My pain point . I have an Ec2 with Postgres installed(which is in private subnet), everything is working fine. All member can connect to DB only when they are in the DEV cluster (I mean same CIDR, security group is designed to get traffic only from that CIDR). The problem here is I wanted to get connection locally. I cannot alter the security group. Intially I planned to create an public Network load balancer and make the ec2 as target with port 5432 and installed apache2 for health check (200 success as health). But still unable to connect that Ec2 machine. Can anyone advice the best practise.
As per our policy only HTTPS port can be opened
If you are limited to only enabling 443 open then you would need to update your Postgres instance to be served over that port, although the recommended port for both TLS and plain text connections to Postgres is 5432.
For a DB instance you would use a Network Load Balancer, the inbound traffic is determined by the inbound security group rules of the instances.
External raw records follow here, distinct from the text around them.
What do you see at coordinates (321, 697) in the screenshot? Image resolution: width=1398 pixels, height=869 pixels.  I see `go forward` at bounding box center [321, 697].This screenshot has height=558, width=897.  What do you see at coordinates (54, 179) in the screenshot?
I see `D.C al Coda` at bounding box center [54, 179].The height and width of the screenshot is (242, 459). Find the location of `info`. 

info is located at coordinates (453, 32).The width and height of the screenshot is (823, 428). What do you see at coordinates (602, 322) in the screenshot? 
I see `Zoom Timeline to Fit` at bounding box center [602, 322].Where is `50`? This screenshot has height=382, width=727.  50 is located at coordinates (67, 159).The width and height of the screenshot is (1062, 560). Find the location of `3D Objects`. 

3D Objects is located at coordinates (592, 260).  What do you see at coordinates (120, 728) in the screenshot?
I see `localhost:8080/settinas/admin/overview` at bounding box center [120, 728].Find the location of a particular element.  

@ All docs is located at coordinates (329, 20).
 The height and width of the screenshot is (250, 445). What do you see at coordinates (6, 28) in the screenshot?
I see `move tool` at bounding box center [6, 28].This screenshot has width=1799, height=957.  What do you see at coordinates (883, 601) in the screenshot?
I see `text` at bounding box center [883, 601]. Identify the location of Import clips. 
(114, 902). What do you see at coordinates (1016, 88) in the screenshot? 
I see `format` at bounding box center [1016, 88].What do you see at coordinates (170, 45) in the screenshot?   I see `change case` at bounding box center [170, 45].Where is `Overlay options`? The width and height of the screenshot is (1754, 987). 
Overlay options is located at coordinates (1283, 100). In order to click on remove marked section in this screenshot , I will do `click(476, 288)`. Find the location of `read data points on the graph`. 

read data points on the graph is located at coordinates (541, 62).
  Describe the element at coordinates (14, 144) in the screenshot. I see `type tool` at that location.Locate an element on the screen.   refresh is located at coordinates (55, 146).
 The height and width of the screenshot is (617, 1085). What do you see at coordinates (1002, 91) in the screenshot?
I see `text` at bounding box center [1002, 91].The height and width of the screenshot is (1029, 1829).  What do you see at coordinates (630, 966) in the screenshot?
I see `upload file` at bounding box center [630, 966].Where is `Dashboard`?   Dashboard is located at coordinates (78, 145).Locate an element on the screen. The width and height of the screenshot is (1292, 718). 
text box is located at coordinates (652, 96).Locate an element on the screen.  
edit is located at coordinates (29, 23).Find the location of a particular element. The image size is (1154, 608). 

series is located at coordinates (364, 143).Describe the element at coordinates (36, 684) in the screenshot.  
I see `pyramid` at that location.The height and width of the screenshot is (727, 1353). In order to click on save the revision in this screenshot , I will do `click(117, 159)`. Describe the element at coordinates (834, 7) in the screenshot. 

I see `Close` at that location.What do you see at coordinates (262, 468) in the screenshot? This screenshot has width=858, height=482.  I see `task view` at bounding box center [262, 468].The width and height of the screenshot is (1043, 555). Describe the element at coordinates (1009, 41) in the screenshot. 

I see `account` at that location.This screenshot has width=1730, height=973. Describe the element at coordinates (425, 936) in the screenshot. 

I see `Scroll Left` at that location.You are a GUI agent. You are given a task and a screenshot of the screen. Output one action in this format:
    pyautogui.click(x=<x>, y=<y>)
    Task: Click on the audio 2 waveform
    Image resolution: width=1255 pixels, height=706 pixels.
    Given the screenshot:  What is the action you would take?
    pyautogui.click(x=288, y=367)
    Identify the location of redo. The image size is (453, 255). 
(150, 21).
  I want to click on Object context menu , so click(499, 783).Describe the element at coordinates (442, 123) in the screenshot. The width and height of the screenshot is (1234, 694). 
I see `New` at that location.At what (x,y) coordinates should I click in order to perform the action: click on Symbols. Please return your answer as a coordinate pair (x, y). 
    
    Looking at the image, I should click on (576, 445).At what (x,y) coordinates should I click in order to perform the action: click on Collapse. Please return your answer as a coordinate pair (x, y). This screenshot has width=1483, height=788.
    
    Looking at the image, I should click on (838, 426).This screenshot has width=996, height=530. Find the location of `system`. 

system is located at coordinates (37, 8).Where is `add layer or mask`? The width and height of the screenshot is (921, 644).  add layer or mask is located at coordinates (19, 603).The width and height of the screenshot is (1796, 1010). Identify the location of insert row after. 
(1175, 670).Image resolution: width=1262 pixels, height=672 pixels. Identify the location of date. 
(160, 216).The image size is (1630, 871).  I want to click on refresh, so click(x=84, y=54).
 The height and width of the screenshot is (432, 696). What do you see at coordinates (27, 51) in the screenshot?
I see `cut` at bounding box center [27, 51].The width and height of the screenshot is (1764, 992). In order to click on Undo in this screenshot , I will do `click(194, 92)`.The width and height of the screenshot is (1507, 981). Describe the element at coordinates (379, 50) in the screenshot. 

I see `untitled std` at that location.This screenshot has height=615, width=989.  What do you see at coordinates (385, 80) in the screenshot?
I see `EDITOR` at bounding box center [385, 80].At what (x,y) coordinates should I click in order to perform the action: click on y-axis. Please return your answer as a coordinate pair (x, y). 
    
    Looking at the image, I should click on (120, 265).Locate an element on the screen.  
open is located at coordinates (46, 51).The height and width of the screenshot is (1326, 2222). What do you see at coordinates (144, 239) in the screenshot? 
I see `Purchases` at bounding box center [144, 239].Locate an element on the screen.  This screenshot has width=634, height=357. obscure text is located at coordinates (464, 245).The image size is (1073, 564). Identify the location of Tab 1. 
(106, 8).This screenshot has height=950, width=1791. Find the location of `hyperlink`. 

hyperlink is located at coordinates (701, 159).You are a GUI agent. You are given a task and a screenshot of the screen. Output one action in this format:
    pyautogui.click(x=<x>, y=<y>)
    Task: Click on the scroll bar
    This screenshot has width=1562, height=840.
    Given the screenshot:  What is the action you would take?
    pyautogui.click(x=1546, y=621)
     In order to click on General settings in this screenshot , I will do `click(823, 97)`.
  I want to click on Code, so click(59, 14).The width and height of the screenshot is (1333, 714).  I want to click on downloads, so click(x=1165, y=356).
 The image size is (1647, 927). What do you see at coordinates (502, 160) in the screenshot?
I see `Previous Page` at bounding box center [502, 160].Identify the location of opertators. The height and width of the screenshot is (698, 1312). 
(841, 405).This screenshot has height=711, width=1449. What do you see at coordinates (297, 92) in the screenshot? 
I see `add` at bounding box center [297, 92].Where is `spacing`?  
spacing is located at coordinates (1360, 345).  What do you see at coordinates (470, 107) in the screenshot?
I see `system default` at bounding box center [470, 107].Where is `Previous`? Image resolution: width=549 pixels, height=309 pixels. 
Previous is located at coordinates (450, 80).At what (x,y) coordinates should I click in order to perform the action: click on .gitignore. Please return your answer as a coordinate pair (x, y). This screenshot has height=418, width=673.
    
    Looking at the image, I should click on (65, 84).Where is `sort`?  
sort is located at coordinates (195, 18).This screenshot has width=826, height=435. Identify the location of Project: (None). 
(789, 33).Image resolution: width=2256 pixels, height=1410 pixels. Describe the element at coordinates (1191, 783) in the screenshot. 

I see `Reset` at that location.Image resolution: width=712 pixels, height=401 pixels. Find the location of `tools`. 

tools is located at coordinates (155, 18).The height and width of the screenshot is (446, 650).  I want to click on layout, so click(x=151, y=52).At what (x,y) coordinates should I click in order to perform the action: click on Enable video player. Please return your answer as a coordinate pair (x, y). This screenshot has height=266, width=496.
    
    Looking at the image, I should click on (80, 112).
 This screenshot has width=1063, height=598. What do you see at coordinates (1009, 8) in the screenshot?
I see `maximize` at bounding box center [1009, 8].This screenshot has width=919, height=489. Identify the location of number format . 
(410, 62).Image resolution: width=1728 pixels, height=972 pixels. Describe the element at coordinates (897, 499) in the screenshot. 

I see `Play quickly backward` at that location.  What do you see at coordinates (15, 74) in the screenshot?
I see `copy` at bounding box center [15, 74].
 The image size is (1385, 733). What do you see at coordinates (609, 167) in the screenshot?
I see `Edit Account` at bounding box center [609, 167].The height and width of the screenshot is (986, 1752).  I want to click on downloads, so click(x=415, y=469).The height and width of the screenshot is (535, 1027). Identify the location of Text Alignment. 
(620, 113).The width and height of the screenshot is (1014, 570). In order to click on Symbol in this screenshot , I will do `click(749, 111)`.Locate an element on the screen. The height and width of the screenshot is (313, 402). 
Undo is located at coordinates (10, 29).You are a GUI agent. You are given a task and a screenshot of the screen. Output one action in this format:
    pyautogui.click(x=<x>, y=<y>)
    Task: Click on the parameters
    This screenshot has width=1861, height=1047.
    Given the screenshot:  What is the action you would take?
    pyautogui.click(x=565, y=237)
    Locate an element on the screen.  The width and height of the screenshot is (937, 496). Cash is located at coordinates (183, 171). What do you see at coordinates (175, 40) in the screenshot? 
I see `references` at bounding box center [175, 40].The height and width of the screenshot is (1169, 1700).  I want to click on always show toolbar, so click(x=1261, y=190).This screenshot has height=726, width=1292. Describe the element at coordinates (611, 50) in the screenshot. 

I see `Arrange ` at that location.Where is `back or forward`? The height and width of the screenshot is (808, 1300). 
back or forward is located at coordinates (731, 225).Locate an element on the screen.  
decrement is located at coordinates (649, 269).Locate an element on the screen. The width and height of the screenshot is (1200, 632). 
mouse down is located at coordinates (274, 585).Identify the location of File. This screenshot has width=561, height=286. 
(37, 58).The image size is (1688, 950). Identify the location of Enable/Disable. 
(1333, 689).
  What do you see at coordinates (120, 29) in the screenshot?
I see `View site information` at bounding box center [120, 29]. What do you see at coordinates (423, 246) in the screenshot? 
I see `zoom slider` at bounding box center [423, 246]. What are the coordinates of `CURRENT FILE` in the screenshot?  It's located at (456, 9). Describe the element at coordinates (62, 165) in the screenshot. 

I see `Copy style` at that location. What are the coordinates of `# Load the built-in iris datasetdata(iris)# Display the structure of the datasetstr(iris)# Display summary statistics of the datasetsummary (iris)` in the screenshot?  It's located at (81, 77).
You should avoid installing apache on your postgres servers to allow load balancer health checks to pass as its not related to the health check of the postgres service. Instead a TCP health check on the port of your Postgres service should be checked.
I would suggest discussing with your peers as to why Postgres must run on port 443, as it is not best practice and could lead to confusion. Normally these kinds of limitations are limited for web traffic, and for other services in the future you might find you're limited with available ports.